§ **The task**
Could you set down only the lines from the one including "You are a GUI" to the end of the records below, inclusive and exact, leaving pictures out?
'''
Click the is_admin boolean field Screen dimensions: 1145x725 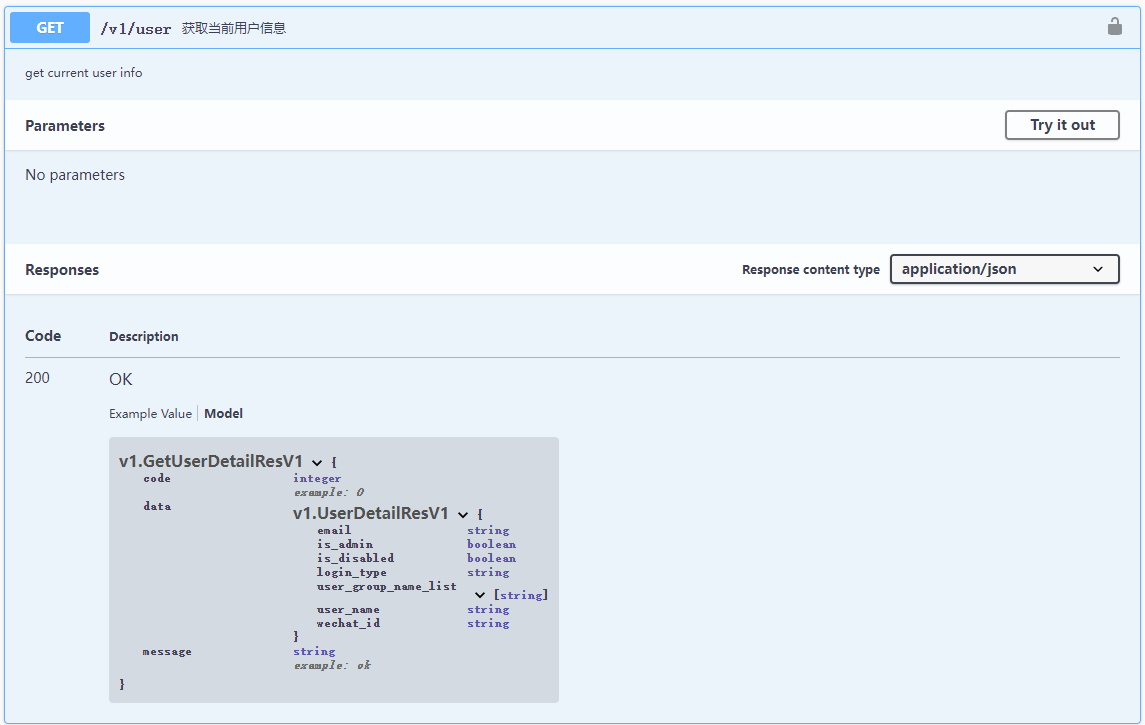[x=343, y=544]
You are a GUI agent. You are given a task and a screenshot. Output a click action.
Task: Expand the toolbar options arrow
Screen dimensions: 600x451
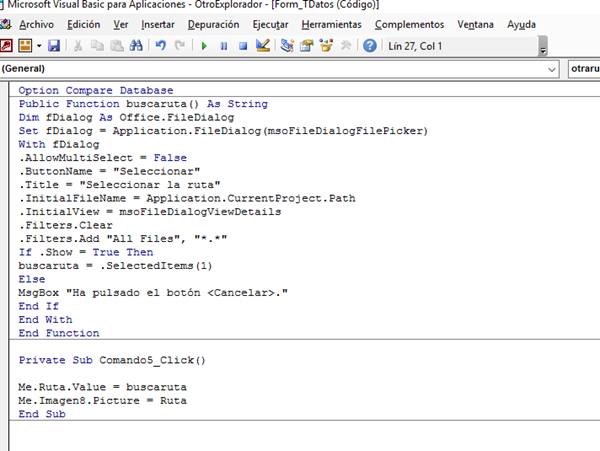click(x=543, y=49)
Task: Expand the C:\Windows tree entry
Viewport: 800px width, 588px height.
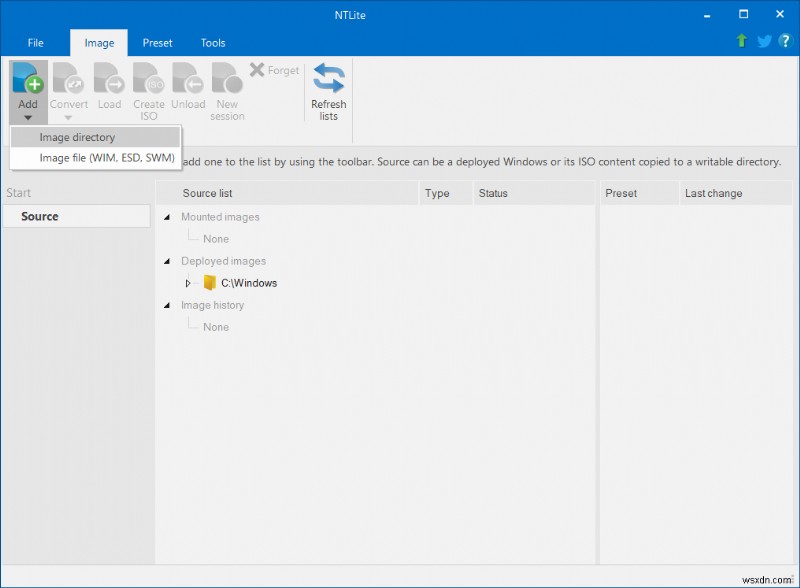Action: click(x=188, y=283)
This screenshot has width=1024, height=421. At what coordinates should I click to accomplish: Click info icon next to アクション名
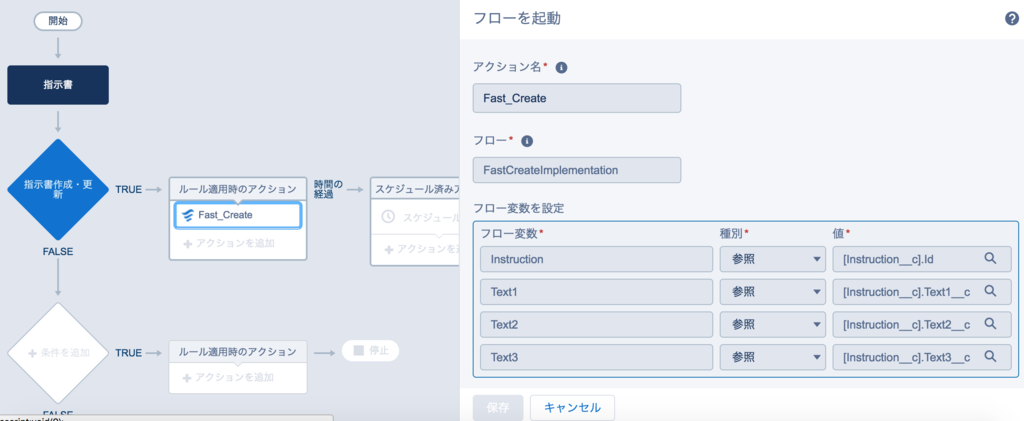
'''
§ **Exercise solution**
You are a GUI agent. You are given a task and a screenshot. Output a click action.
Task: Expand the toolbar options arrow
Screen dimensions: 600x451
click(x=543, y=49)
Task: Expand the C:\Windows tree entry
Viewport: 800px width, 588px height.
Action: click(x=188, y=283)
This screenshot has width=1024, height=421. At what coordinates should I click to accomplish: Click info icon next to アクション名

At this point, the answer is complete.